It is funny how life goes up and down.
Yesterday: so fun! Lots of work done and lots of fun had.
Today: so sad!
Up down up down, rollercoasters.
I got CC’d an e-mail. The sender included the entire previous conversation, I assume inadvertently, in which a different friend of ours blamed both N and I for two things of which we were not responsible (and had already said that we didn’t do!).
Not big things, not life-altering things, but petty little things. Things that wouldn’t have really mattered if we had been responsible.
So I’m not so much annoyed that I’m being accused of doing things I didn’t do. I’m hurt because I’m being accused behind my back.
Good friends come to you when they thing you’ve done them wrong. I guess I’m mostly sad because I’m realizing the number of good friends I have is much lower than I’d like.
But, as N says, we can only control ourselves. And to be honest, I definitely have a similar problem in my personality: when something someone does starts to bother me, I usually won’t say anything.

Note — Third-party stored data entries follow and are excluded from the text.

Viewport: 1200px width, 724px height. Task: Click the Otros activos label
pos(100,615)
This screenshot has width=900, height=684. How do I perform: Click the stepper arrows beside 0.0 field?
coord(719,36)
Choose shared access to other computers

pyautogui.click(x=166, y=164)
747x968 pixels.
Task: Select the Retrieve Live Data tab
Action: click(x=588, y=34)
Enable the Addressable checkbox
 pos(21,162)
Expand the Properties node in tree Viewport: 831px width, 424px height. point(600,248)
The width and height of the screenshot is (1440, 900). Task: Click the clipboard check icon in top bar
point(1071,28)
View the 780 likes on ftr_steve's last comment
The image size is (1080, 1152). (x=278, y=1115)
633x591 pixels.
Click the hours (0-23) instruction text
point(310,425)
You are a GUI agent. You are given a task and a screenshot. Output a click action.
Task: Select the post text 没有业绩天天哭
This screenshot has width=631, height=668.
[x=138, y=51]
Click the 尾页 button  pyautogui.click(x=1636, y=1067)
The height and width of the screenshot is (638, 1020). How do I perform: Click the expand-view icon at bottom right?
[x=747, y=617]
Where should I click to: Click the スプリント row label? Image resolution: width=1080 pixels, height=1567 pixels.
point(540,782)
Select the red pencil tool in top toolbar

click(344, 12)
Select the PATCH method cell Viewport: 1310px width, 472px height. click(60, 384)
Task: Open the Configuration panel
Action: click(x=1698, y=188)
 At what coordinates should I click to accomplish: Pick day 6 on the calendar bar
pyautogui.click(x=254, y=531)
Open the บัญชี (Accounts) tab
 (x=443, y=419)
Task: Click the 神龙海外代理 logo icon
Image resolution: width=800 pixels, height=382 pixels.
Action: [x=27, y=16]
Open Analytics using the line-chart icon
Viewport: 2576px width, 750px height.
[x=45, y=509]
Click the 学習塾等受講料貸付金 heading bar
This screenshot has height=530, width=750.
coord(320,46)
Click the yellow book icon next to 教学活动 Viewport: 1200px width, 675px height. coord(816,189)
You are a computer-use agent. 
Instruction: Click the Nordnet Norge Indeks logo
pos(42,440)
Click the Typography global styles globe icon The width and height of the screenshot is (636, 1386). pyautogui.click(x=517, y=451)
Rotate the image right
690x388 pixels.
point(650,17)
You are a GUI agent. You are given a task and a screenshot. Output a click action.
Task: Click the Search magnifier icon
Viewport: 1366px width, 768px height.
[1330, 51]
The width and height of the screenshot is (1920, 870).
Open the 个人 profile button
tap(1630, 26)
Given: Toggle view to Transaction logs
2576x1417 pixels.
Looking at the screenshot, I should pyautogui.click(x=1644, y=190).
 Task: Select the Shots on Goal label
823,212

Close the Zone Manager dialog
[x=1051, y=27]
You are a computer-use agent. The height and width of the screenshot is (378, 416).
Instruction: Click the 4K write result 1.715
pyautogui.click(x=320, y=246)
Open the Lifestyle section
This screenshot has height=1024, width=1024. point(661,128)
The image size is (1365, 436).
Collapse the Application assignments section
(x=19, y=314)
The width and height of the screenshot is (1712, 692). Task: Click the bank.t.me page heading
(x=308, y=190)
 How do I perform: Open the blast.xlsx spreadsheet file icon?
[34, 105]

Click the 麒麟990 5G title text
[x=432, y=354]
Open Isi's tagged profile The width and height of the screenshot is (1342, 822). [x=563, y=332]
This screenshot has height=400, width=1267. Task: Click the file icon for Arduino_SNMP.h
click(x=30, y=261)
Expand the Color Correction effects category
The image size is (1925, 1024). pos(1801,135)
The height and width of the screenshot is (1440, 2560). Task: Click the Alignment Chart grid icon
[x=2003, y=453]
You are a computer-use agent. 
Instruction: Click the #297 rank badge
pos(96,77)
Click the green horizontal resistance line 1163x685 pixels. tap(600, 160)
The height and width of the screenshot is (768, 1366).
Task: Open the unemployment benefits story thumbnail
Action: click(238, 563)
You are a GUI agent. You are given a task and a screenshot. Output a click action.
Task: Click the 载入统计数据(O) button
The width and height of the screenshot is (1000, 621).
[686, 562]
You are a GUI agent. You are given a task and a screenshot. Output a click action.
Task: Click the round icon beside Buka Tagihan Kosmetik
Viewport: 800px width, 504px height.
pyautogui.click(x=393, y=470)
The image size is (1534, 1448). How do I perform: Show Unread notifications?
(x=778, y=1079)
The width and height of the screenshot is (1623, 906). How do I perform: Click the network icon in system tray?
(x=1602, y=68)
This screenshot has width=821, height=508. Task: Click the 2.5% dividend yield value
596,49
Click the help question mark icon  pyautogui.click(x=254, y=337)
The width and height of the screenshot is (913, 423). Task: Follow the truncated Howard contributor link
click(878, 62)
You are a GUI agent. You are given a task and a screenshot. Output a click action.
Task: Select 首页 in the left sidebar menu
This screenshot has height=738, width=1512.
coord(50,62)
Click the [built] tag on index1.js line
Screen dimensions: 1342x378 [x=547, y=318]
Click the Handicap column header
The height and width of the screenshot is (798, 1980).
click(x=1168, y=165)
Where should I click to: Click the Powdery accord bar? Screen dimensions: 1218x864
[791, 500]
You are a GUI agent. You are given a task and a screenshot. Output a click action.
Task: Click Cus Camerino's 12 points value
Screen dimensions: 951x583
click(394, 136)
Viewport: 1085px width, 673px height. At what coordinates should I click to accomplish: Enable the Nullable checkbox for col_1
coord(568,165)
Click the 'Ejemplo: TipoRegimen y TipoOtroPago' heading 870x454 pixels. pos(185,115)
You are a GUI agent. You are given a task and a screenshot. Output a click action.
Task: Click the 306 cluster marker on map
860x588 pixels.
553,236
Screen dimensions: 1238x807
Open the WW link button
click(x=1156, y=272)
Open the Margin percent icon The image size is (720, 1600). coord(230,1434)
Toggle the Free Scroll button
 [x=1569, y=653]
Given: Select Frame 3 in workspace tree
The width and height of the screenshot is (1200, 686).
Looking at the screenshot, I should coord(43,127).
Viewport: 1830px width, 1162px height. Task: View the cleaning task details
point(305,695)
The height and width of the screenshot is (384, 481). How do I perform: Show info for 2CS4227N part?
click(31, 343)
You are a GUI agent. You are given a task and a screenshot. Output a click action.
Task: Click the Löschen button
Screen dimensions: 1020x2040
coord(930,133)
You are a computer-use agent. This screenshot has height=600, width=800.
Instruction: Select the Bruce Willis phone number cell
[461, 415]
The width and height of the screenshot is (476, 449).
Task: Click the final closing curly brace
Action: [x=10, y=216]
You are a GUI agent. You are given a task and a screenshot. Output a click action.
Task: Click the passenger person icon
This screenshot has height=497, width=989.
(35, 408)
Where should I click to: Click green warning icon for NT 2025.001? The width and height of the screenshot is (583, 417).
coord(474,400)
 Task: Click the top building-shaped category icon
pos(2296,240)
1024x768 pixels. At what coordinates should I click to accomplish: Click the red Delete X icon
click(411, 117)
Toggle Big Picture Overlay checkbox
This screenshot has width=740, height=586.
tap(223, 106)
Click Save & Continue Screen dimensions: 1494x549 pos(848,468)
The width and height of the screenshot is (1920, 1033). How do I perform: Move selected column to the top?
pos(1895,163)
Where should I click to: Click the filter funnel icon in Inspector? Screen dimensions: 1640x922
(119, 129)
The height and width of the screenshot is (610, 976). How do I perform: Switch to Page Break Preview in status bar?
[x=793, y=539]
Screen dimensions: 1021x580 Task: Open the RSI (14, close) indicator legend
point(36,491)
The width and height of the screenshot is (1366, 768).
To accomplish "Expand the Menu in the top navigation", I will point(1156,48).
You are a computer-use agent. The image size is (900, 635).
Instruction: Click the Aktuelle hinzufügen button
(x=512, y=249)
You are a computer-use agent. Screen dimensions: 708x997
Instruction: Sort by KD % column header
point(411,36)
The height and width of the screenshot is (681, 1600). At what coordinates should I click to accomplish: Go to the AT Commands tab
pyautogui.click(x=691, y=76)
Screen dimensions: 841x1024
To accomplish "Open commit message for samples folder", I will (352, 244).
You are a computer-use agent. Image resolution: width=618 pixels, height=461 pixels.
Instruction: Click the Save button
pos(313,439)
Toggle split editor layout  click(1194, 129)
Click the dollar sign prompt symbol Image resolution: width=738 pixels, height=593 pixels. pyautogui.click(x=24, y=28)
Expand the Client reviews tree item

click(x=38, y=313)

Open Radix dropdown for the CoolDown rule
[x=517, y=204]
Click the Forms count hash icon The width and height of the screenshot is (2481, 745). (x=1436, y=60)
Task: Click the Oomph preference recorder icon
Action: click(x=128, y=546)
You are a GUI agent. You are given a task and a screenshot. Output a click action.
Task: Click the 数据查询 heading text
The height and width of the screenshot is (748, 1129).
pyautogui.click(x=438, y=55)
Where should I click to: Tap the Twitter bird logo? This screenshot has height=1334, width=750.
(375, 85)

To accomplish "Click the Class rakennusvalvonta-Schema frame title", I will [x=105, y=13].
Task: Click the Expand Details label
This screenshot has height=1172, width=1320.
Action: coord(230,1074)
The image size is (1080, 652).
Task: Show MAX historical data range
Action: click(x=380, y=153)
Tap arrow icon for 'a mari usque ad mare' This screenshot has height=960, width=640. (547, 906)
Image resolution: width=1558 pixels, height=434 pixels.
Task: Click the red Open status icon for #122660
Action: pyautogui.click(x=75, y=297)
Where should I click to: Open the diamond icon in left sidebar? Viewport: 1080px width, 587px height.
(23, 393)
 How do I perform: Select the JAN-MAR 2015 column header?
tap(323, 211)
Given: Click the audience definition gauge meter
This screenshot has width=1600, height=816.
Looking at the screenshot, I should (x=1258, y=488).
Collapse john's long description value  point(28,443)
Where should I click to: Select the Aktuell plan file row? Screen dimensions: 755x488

I’ll let the problem fester until the magnitude is ten times greater than what it originally was. And that… well, it’s silly.
I’m a nervous person and have trouble confronting people. But I hope I can work on that, and become better at handling conflict.
For now, I don’t feel like writing or working. I want to curl up with N and watch something to make me forget about the day. Forget that I don’t live in a perfect world, and my friends are not perfect people.